(Records from a dataset)

━━━━━━━━━━━━━━━━━━━━

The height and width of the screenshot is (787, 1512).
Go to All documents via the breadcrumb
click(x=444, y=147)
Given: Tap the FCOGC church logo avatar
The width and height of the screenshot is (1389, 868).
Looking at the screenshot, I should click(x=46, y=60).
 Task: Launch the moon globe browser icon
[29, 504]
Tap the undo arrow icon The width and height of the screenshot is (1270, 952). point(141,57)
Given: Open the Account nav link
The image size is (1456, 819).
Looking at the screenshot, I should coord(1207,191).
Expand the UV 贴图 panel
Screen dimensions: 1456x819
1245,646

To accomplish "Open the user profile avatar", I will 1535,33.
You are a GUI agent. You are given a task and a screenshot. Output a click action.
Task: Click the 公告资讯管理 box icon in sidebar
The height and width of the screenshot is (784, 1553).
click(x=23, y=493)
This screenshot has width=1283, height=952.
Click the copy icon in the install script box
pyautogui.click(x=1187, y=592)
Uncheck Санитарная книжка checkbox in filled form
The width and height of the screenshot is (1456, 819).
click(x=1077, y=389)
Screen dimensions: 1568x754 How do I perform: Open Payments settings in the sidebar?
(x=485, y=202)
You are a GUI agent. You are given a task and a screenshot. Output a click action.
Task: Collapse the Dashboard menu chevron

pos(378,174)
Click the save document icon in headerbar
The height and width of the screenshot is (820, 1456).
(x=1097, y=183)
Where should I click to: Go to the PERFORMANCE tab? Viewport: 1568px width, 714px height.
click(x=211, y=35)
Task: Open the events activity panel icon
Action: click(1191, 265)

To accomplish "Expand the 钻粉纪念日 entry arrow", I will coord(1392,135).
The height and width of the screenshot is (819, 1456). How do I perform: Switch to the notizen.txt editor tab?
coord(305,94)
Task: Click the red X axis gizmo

━━━━━━━━━━━━━━━━━━━━

PROBLEM DESCRIPTION
Which lines of the records hold the string "will"? Copy each one.

EXERCISE RESPONSE
To accomplish "Open the user profile avatar", I will 1535,33.
To accomplish "Expand the 钻粉纪念日 entry arrow", I will coord(1392,135).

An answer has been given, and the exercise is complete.